** Exercise aim **
Every line of the data that contains the string "each" must be copied.

□ □ □ □

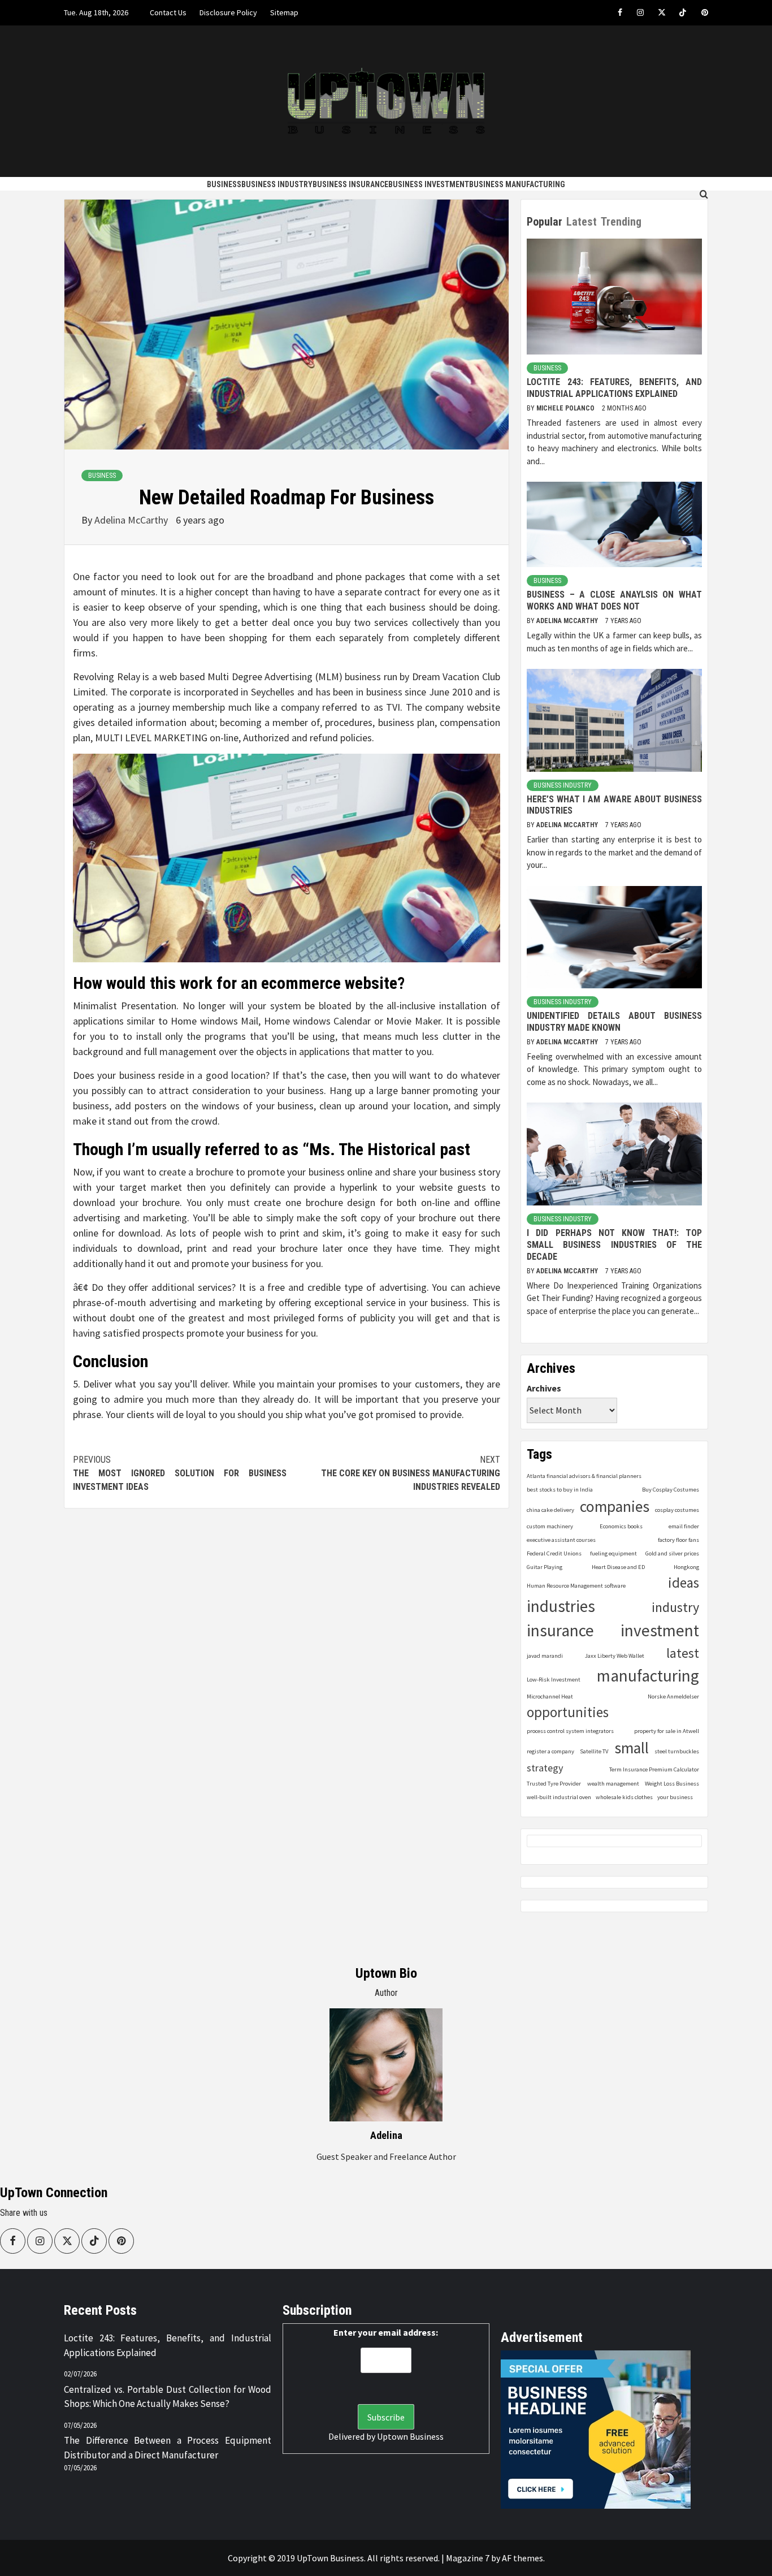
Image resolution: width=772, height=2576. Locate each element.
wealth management (613, 1783)
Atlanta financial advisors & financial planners (584, 1476)
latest (682, 1653)
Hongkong (686, 1567)
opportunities (568, 1712)
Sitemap (284, 12)
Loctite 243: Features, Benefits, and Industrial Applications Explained (614, 388)
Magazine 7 (467, 2558)
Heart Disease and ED (618, 1567)
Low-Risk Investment (553, 1679)
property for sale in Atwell (666, 1731)
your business (675, 1797)
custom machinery (550, 1526)
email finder (684, 1526)
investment (660, 1630)
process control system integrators (570, 1731)
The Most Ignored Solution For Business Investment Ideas (180, 1473)
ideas (683, 1583)
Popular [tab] (544, 221)
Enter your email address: (385, 2332)
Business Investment (428, 184)
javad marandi (545, 1655)
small (631, 1748)
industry (675, 1607)
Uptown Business (410, 2436)
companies (614, 1506)
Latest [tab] (581, 221)
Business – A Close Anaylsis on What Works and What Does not (614, 600)
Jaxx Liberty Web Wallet (614, 1655)
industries (561, 1606)
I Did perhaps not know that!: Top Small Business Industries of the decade (614, 1245)
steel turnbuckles (676, 1751)
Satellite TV (594, 1751)
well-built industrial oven (559, 1797)
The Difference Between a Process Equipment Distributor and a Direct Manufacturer (167, 2447)
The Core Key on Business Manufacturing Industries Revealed (410, 1473)
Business (224, 184)
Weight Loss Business (672, 1783)
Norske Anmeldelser (673, 1696)
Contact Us (168, 12)
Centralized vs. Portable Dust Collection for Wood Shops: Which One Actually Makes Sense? (167, 2396)
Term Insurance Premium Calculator (654, 1769)
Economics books (621, 1526)
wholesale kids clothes (624, 1797)
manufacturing (648, 1675)
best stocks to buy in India (560, 1489)
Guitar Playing (544, 1567)
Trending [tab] (621, 221)
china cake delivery (550, 1510)
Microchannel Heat (550, 1696)
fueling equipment (613, 1553)
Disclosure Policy (228, 12)
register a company (550, 1751)
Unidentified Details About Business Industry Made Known (614, 1021)
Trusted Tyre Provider (554, 1783)
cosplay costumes (677, 1510)
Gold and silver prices (672, 1553)
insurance (560, 1630)
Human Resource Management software (576, 1585)
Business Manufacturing (517, 184)
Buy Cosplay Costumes (670, 1489)
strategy (545, 1767)
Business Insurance (350, 184)
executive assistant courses (561, 1540)
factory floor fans (678, 1540)
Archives (544, 1388)
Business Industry (277, 184)
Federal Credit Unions (554, 1553)
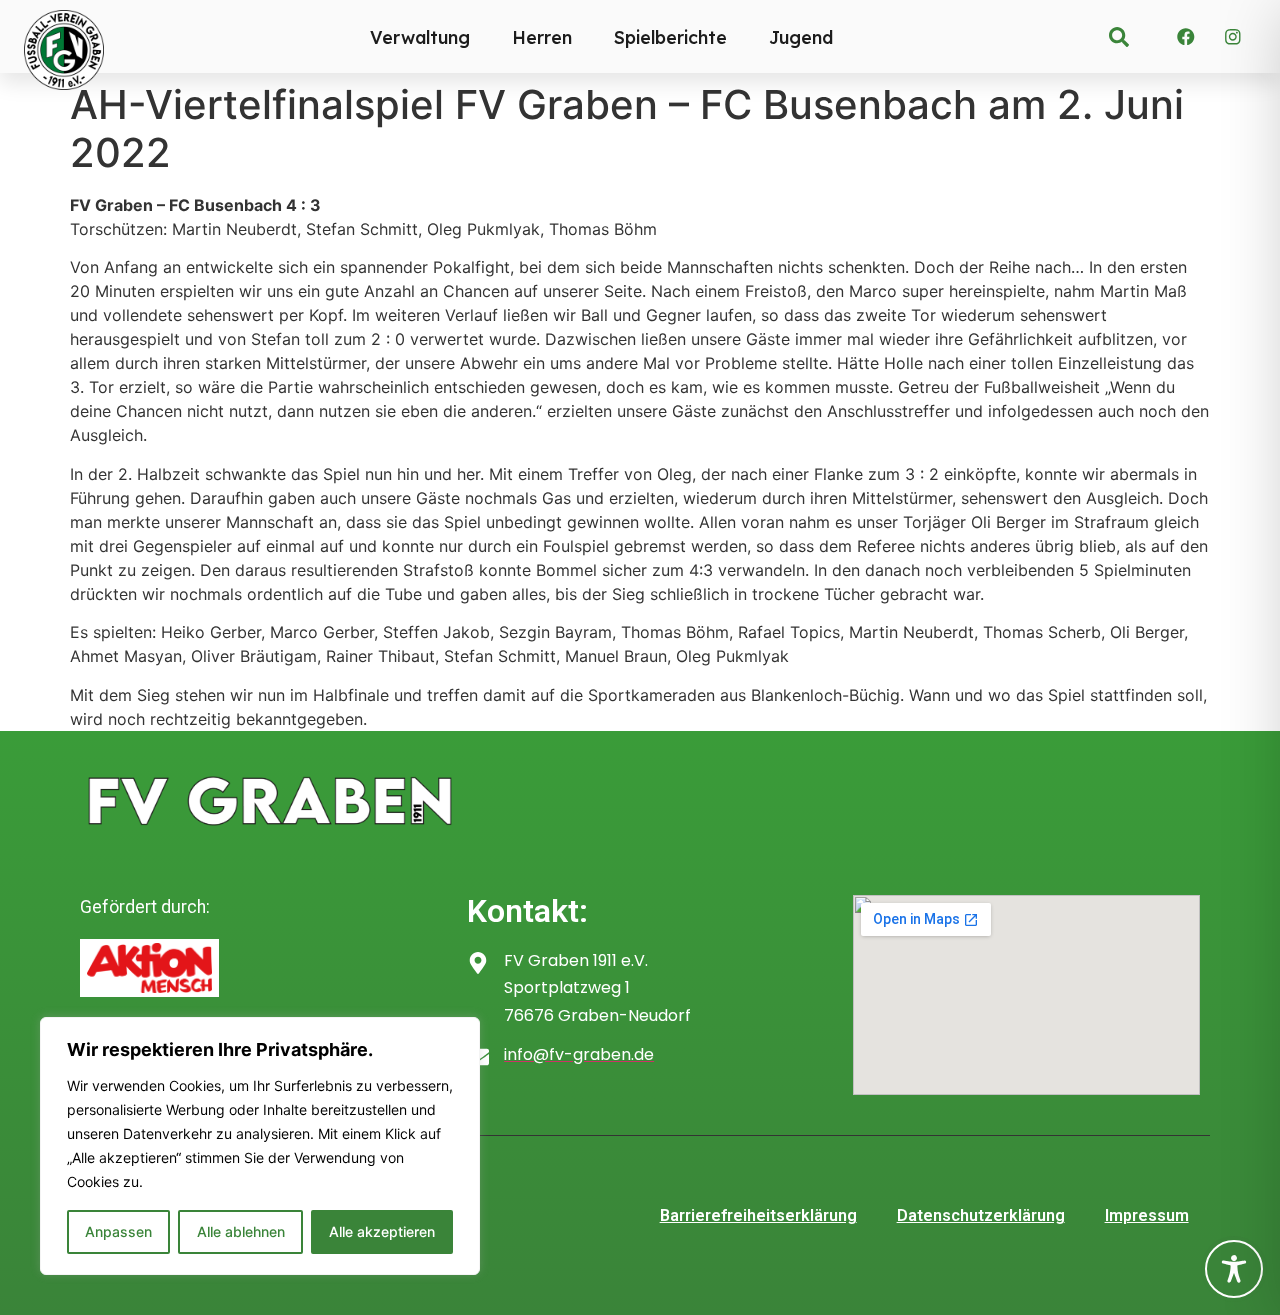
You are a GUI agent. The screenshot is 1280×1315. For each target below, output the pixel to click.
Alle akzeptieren (382, 1231)
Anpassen (118, 1231)
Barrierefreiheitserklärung (758, 1215)
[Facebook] (1186, 37)
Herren (542, 37)
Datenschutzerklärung (981, 1215)
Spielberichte (670, 37)
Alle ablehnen (241, 1231)
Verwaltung (420, 37)
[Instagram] (1233, 37)
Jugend (801, 37)
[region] (260, 1146)
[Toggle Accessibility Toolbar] (1234, 1269)
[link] (1119, 37)
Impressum (1147, 1215)
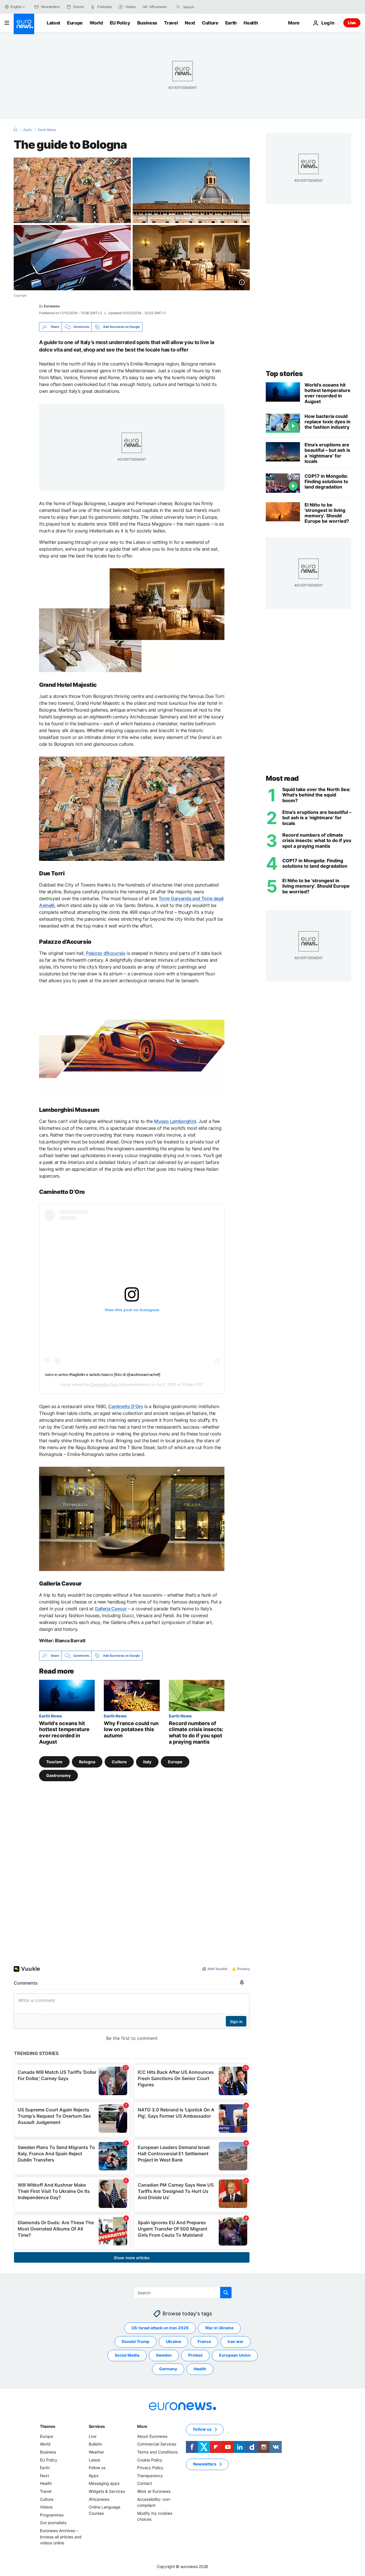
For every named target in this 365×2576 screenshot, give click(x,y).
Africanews (99, 2499)
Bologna (87, 1761)
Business (147, 23)
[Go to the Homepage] (24, 24)
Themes (47, 2426)
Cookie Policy (149, 2459)
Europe (75, 23)
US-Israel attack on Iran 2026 (159, 2328)
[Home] (15, 130)
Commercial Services (156, 2444)
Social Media (127, 2355)
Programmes (52, 2514)
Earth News (47, 130)
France (204, 2341)
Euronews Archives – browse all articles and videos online (61, 2536)
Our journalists (53, 2522)
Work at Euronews (154, 2491)
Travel (171, 23)
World (96, 23)
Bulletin (95, 2444)
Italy (147, 1761)
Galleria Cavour (111, 1608)
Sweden (164, 2355)
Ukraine (173, 2341)
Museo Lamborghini (175, 1121)
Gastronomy (58, 1775)
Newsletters (204, 2464)
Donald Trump (135, 2341)
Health (251, 23)
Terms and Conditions (157, 2452)
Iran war (236, 2341)
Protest (195, 2355)
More (142, 2426)
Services (97, 2426)
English (16, 7)
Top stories (284, 373)
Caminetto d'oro (104, 1384)
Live (352, 22)
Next (190, 23)
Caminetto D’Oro (125, 1406)
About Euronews (152, 2436)
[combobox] (207, 6)
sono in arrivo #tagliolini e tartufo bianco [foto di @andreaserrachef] (102, 1374)
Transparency (150, 2475)
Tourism (54, 1761)
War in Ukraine (219, 2328)
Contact (144, 2483)
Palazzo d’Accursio (105, 953)
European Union (235, 2355)
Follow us (97, 2467)
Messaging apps (104, 2483)
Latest (53, 23)
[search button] (178, 6)
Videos (46, 2507)
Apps (93, 2475)
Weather (96, 2452)
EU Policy (120, 23)
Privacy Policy (150, 2467)
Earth (231, 23)
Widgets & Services (107, 2491)
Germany (168, 2369)
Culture (210, 23)
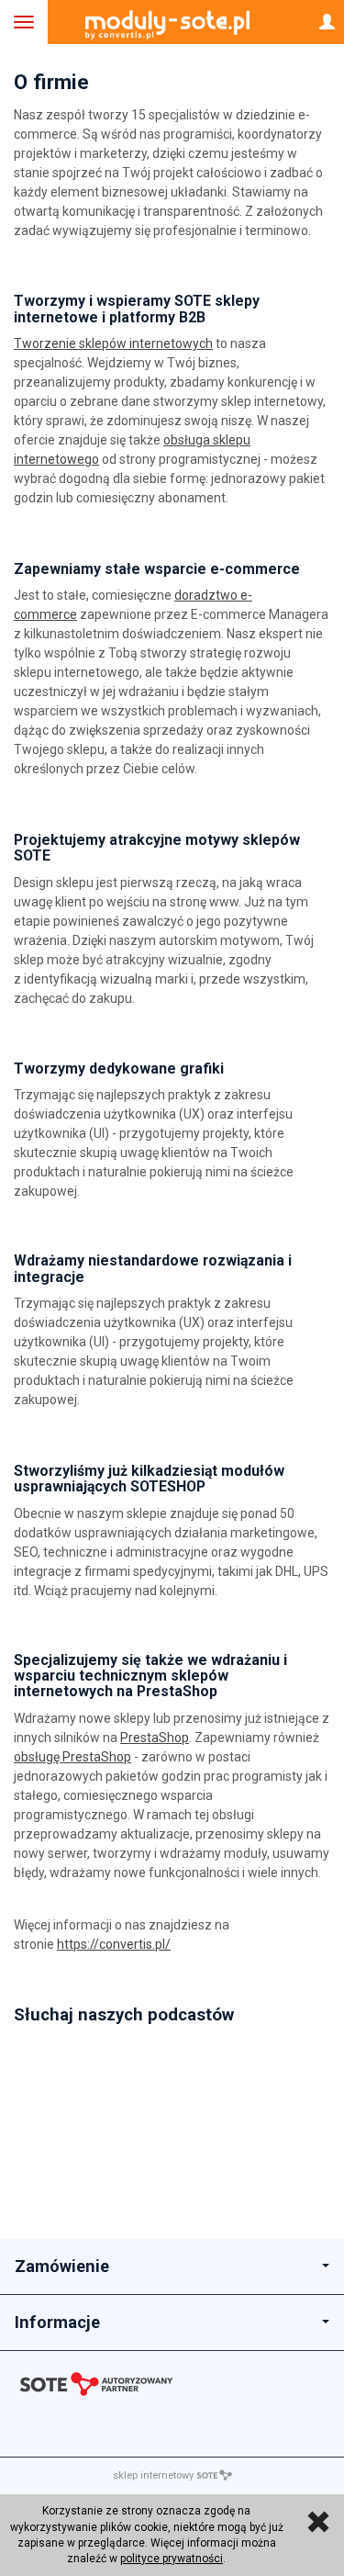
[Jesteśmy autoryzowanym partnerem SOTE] (172, 2387)
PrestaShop (154, 1737)
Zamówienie (62, 2266)
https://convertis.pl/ (114, 1944)
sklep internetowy (153, 2475)
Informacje (57, 2322)
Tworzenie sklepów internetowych (113, 343)
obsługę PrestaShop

□ □ □ □

** Task result **
Image resolution: width=772, height=2576. Locate each element.
You are a GUI agent. The screenshot is 1280×1315. For each target below, output the pixel to click.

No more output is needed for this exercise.